Items for locating words and elements
######
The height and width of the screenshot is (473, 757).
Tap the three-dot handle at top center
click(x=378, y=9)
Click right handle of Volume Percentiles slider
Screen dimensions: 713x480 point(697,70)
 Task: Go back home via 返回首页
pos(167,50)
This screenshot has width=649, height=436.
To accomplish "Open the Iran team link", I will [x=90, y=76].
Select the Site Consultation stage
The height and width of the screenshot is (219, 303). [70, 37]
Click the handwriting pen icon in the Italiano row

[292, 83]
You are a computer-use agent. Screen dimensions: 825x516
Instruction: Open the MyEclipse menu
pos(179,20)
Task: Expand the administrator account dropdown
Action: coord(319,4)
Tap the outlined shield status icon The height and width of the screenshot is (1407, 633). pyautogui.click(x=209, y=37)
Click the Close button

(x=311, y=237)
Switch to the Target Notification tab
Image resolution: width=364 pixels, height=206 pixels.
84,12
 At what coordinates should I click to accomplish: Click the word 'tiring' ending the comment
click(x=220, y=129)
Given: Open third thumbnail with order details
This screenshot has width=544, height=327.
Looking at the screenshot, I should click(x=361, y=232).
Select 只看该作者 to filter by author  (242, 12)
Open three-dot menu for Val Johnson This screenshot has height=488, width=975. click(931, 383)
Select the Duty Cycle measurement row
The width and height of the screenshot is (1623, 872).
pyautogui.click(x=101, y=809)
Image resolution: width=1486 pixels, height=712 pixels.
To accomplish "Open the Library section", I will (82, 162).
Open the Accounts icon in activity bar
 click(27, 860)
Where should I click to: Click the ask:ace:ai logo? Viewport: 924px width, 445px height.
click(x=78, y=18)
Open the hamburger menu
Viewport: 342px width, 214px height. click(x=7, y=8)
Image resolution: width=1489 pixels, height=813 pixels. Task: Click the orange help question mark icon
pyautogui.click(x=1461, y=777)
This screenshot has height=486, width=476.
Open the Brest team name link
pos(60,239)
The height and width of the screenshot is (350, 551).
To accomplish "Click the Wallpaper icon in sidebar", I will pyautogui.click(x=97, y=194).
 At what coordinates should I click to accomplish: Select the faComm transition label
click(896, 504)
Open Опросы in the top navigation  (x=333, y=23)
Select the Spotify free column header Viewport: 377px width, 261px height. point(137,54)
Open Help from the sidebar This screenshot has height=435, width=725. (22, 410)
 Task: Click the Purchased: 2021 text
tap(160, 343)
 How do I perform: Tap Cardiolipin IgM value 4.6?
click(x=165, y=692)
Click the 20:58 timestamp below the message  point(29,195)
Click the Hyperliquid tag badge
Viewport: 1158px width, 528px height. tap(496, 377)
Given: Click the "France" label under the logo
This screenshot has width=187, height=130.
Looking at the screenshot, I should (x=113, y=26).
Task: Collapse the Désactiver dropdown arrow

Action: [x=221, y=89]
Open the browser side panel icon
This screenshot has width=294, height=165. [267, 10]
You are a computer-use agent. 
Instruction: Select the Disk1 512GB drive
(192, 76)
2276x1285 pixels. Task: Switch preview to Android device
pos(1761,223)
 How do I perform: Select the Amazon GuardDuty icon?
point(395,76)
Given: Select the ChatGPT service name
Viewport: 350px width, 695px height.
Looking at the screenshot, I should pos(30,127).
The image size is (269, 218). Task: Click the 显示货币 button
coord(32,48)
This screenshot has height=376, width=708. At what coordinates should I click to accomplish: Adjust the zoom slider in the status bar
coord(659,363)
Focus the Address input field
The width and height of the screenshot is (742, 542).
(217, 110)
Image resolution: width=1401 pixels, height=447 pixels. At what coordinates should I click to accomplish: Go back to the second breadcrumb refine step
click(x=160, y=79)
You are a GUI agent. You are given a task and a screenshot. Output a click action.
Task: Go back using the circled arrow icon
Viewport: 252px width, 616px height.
######
Could you return the items line for line, unchanged, starting at the line that contains "Select the Spotify" and stopping after the last line of the items?

Select the Spotify free column header Viewport: 377px width, 261px height. point(137,54)
Open Help from the sidebar This screenshot has height=435, width=725. (22, 410)
 Task: Click the Purchased: 2021 text
tap(160, 343)
 How do I perform: Tap Cardiolipin IgM value 4.6?
click(x=165, y=692)
Click the 20:58 timestamp below the message  point(29,195)
Click the Hyperliquid tag badge
Viewport: 1158px width, 528px height. tap(496, 377)
Given: Click the "France" label under the logo
This screenshot has width=187, height=130.
Looking at the screenshot, I should (x=113, y=26).
Task: Collapse the Désactiver dropdown arrow

Action: [x=221, y=89]
Open the browser side panel icon
This screenshot has width=294, height=165. [267, 10]
You are a computer-use agent. 
Instruction: Select the Disk1 512GB drive
(192, 76)
2276x1285 pixels. Task: Switch preview to Android device
pos(1761,223)
 How do I perform: Select the Amazon GuardDuty icon?
point(395,76)
Given: Select the ChatGPT service name
Viewport: 350px width, 695px height.
Looking at the screenshot, I should pos(30,127).
The image size is (269, 218). Task: Click the 显示货币 button
coord(32,48)
This screenshot has height=376, width=708. At what coordinates should I click to accomplish: Adjust the zoom slider in the status bar
coord(659,363)
Focus the Address input field
The width and height of the screenshot is (742, 542).
(217, 110)
Image resolution: width=1401 pixels, height=447 pixels. At what coordinates should I click to accomplish: Go back to the second breadcrumb refine step
click(x=160, y=79)
You are a GUI agent. You are given a task and a screenshot. Output a click action.
Task: Go back using the circled arrow icon
Viewport: 252px width, 616px height.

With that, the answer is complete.